Luft und Stimmung im Saal sind heiß, sehr heiß, alle tanzen in „einem Ritmo“ mit, wiegen sich in den lauten aber nicht unangenehm dröhnenden Tönen...
Er kann anheizen, Pixner beweist hier einmal mehr seine musikalische Tiefe und Feinheit, aber auch dass er Pfeffer in der Seele hat. Er kann sich aber auch als aufmerksamer Zuhörer im wahrsten Sinne des Wortes klein machen, er kniet - oder setzt – sich, eher im Hintergrund der Bühne, hin, um dem einen oder anderen Solo seiner Mitspieler zu folgen. Bühnenpräsenz hat er genug, um auch dann, wenn er mal gerade nicht mit seiner Diatonischen Ziehharmonika oder einer der Trompeten, der Klarinette oder einigen Perkussionen mitmusiziert, einfach „da“ zu sein. Aber – und hier zeichnet sich der riesengroße Unterschied zu anderen Bands ab: der Star auf der Bühne ist nicht nur er, der seinen Namen von Anfang an auf alle(s) gesetzt hat, samt der Idee, diese Band zu gründen, und damit auf Tour zu gehen, sondern die „Familia“. Beginnend beim (von der Saalseite aus gesehen) außen links angeordneten Keyboarder und Pianisten Alex Trebo, der „ein Leichenbestatter in Varese sei und aufgrund seiner beruflichen Ge- und Verbundenheit den winterlichen Zeitraum der musikalischen Tournee bestimme“: die Tour 2020 geht nämlich, nach einer ersten Tranche in Bruneck, Innsbruck und Wörgl, ab Dienstag den 4. Februar mit dem Team-Bus wieder kreuz und quer durch Deutschland und Österreich, von Berlin nach Leipzig, Köln und Salzburg, über München nach Linz, um dann am 15.2. mit dem schon ausverkauften Konzert in der Ottakringer Brauerei in Wien vorerst mal zu enden.

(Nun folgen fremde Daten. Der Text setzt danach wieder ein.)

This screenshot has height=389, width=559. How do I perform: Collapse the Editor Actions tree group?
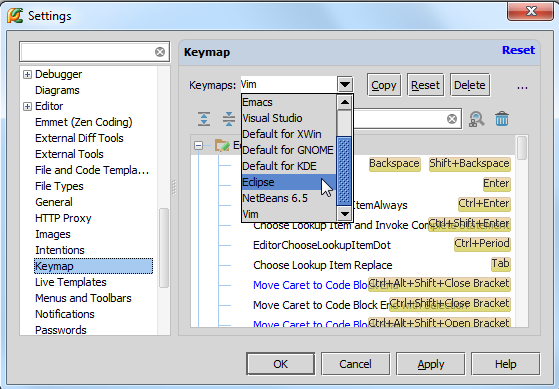[198, 145]
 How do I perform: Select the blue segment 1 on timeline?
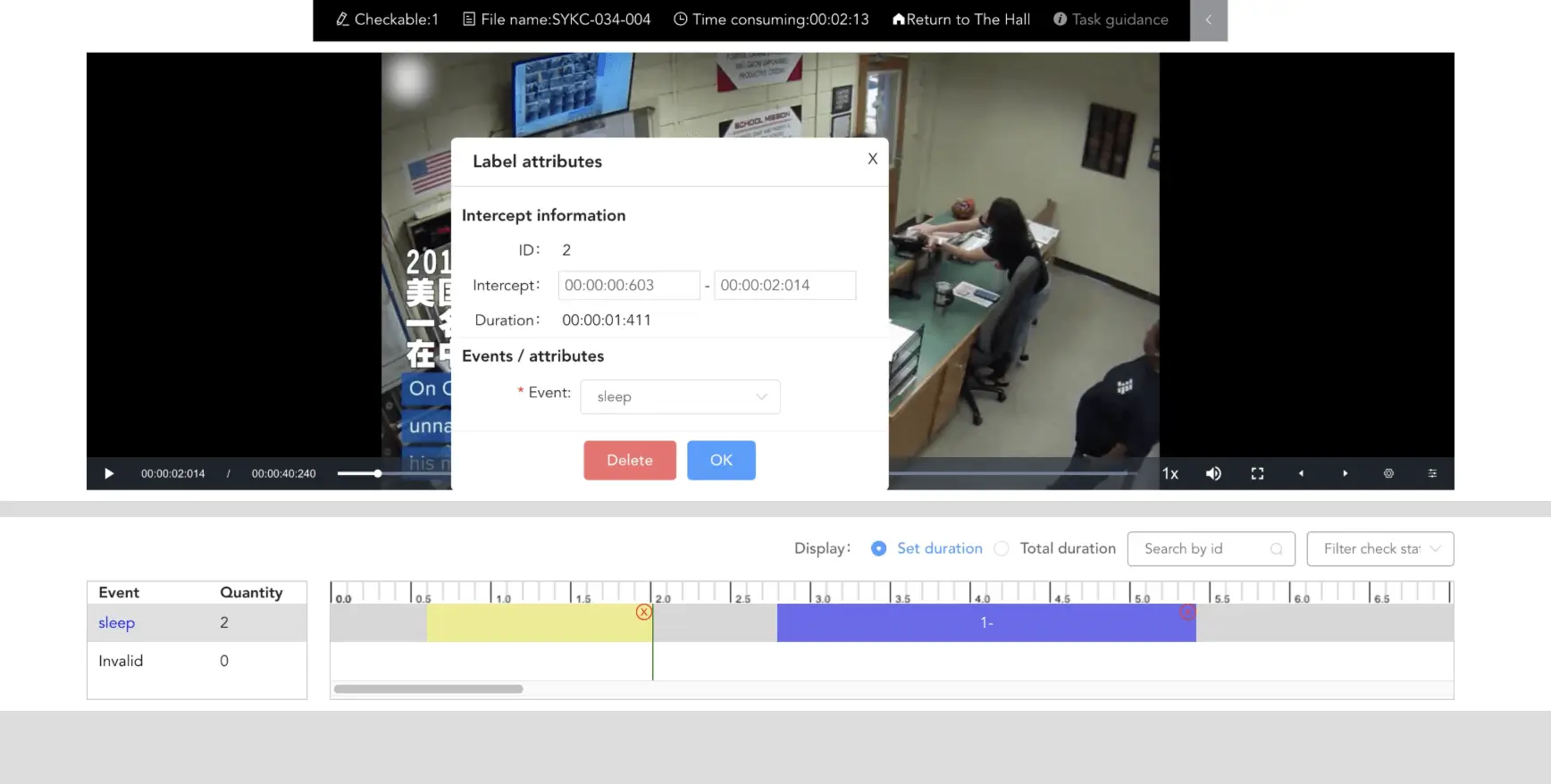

Wir sagten „wieder“, denn schon 2019 lief die Tour kreuz und quer durch eben diese und andere Städte und wurde von Christoph Franceschini und seinen beiden Kameraleuten Mario Podini sowie Silvie Laubscher mitgefilmt, und ebenso vom Tonmeister Wolfgang Spannberger mitgeschnitten. Während der Film schon seit Mitte Dezember seinen eigenen erfolgreichen Weg geht (laut letzten Infos wird er auch auf Rai Südtirol ausgestrahlt werden, und es kommen immer mehr Anfragen von Kinosälen, die ihn in ihr Programm aufnehmen wollen, allein in Salzburg in drei Sälen!, aber auch von italienischer Seite), was bedeutet, dass gute Bilder, gute Musik, guter Schnitt und gute Regie immer (!) beim Publikum gut ankommen. Wobei noch zu sagen bleibt, dass dieser auf total unabhängige Weise produzierte Film nun auch auf Dvd mit 2 Cds in einem Coffret auf der Webseite der Italo Connection erhältlich ist.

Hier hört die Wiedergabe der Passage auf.